SHARE

Songs of family gatherings and thanks for the harvest have a long history in the American celebration of Thanksgiving. The following three have traditionally been sung to honor the season.

Over the River and Through the Wood

This popular Thanksgiving song was written in 1845 by Lydia Maria Child as a poem called “A New-England Boy’s Song about Thanksgiving Day.” It first appeared in a book of poetry called Flowers for Children. Born in Massachusetts, Child was a novelist, journalist, editor, scholar and teacher and an abolitionist in her day. “Over the River” recalls memories from Child’s own childhood, but calling it a “Boy’s Song about Thanksgiving” probably made it more publishable in her day.

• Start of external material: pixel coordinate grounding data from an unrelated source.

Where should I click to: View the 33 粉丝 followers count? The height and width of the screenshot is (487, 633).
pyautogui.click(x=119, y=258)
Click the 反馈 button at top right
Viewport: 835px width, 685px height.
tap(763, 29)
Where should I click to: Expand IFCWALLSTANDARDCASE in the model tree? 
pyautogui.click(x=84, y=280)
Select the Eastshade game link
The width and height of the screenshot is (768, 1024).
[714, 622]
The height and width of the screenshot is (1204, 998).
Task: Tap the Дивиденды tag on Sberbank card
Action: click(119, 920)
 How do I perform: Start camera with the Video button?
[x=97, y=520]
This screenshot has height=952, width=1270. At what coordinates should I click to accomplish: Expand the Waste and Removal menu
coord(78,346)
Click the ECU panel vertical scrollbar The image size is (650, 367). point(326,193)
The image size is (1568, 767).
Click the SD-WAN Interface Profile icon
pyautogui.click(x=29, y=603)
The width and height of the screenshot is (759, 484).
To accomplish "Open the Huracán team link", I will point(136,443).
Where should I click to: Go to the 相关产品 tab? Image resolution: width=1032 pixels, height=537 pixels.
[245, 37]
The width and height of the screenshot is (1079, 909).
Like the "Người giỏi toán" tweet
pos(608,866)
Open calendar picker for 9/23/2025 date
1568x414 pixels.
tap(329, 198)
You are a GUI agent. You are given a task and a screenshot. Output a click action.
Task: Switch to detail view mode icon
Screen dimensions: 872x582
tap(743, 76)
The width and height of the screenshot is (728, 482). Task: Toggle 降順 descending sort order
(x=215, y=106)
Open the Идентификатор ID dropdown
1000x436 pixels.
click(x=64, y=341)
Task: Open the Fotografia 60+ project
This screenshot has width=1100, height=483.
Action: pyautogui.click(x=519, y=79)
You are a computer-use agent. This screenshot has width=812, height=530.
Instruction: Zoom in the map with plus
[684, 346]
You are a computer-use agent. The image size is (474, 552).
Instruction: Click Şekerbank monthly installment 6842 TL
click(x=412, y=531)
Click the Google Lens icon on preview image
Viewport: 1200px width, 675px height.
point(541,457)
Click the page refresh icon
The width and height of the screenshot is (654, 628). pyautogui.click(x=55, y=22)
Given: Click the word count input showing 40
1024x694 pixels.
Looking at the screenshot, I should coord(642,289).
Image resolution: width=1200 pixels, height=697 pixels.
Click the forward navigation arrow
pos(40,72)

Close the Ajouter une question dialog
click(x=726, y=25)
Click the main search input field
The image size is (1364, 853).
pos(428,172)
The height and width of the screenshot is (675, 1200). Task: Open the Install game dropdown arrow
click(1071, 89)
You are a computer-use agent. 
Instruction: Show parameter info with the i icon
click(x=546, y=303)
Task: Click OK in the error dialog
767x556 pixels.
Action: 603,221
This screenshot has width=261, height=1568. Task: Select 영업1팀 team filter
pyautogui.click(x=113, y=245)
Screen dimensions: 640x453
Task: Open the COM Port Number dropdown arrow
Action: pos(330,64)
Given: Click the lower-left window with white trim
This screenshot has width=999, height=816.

Of all Child’s work, this song may be the most remembered today. The first verse is repeated here:

Over the River and through the wood

To Grandmother’s house we go.

The horse knows the way

To carry the sleigh

Through white and drifted snow.

The full text of this song can be found at Representative Poetry Online, University of Toronto Libraries.

Come, Ye Thankful People, Come

English hymnologist Henry Alford wrote the words for this hymn of thanks in 1844. The music was composed in 1858 by George J. Elvey, organist for St. George’s Chapel in Windsor, England. It celebrates the Medieval English festival of “Harvest Home,” which took place in September after the harvest had been gathered and stored. The hymn is still sung in many Christian churches at Thanksgiving.

The first verse is a call for the community to come to church and give thanks:

Come,Ye thankful people, come, raise the song of harvest home;

All is safely gathered in, ere the winter storms begin.

God our Maker doth provide for our wants to be supplied;

Come to God’s own temple, come, raise the song of harvest home.

The full text of this song and “We Gather Together,” below, can be found at HymnSite.com.

We Gather Together, A Thanksgiving Hymn

This song was often sung in schools and churches at Thanksgiving during the first half of the 1900s. It comes from a European folk song that was adopted by the Dutch to commemorate their victory in a 14th Century conflict. The Dutch version came to the U.S. with early immigrants and was translated into English by Theodore Baker in 1894. It began appearing in American hymnals in the early part of the 20th Century.

The first verse is repeated here.

We gather together to ask the Lord’s blessing;

He chastens and hastens His will to make known.

The wicked oppressing now cease from distressing.

Sing praises to His Name; He forgets not His own.